Iranian Threat Grows
As the war in Syria enters its end-game, Iran is closer than ever to achieving its long-term, strategic objective of establishing a land corridor for direct and unimpeded access to the Mediterranean Sea.
The so-called Shiite Corridor—which would run from Iran through Iraq and Syria to Lebanon—would give Tehran what it has coveted since the 1979 Islamic Revolution: a contiguous border with Israel from which to target the Jewish state.
In its quest for regional dominance, Iran has deftly exploited the Islamic State’s recent military setbacks. The Islamic State (ISIS) has lost more than two-thirds of the territory it seized from Iraq and Syria in 2014, when the “caliphate” reached the apex of its power and influence.
As ISIS has retreated, Tehran has aggressively moved to fill the ensuing power vacuum by consolidating control over vast swathes of territory in the Levant (the area encompassing Jordan, Israel, Lebanon, Syria, and Iraq).

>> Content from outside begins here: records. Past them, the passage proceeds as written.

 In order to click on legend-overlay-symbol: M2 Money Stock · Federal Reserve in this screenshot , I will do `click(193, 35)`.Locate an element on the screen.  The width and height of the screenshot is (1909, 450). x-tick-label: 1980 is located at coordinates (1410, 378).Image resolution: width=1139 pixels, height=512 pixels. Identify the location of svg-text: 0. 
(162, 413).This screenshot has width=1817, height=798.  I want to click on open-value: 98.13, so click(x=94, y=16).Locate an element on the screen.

It recently deployed the Revolutionary Guard, Iran’s most powerful security and military organization, as well as Shiite militias—including Hezbollah, a jihadist group committed to destroying Israel—near Syria’s southern borders with Israel and Jordan.
Iran has also projected power by launching missiles into Syria. Although the strikes were aimed at ISIS to retaliate for terrorist attacks in Iran in June, the Iranian military said they were also meant to send a warning to Israel.
Meanwhile, the decline of ISIS has strengthened the once-teetering regime of Syrian President Bashar al-Assad, who is being kept in power by Iran and Russia. Some observers worry that a newly emboldened Assad, with help from Tehran, may try to retake the strategic Golan Heights that Israel captured during the Six-Day War in June 1967.
In addition to its growing influence in Syria and Iraq, Iran is actively working to infiltrate and destabilize Jordan, as evidenced by the recent arrest there of an Iranian operative. If Iran were to gain a foothold in Jordan, it would have yet another border from which to target Israel. Amid the growing uncertainty, Israel and Jordan have increased intelligence cooperation. Israel has supplied satellite photos of Iranian military activities along Jordan’s borders with Iraq and Syria.
Israel has also stepped up air strikes aimed at destroying Iranian weapons shipments to Hezbollah in Syria and Lebanon. Hezbollah’s leader, Hassan Nasrallah, has responded by threatening to strike the Dimona nuclear reactor in southern Israel. Hezbollah is believed to have more than 100,000 rockets and missiles aimed at Israel, including sophisticated long-range rockets. Israeli analysts have warned that Israel should react to any aggression from Hezbollah by striking infrastructure inside Iran.
In 2004, Jordan’s King Abdullah warned that Iran was attempting to create a “Shiite crescent” stretching from the Persian Gulf to Lebanon to expand Tehran’s influence in the heart of the Sunni-Arab world. This prediction, largely dismissed at the time, is now becoming a reality.
“The threat of Iranian dominance in the region is immediate,” the director general of the Israeli Intelligence Ministry, Chagai Tzuriel, recently told The Jerusalem Post. “Iran’s strengthening in Syria is an issue that must be addressed right now….Having Iran on the Iraq-Syria border is a new chapter….If Iran and Hezbollah manage to base themselves in Syria, it would be a permanent source of instability in the entire region.”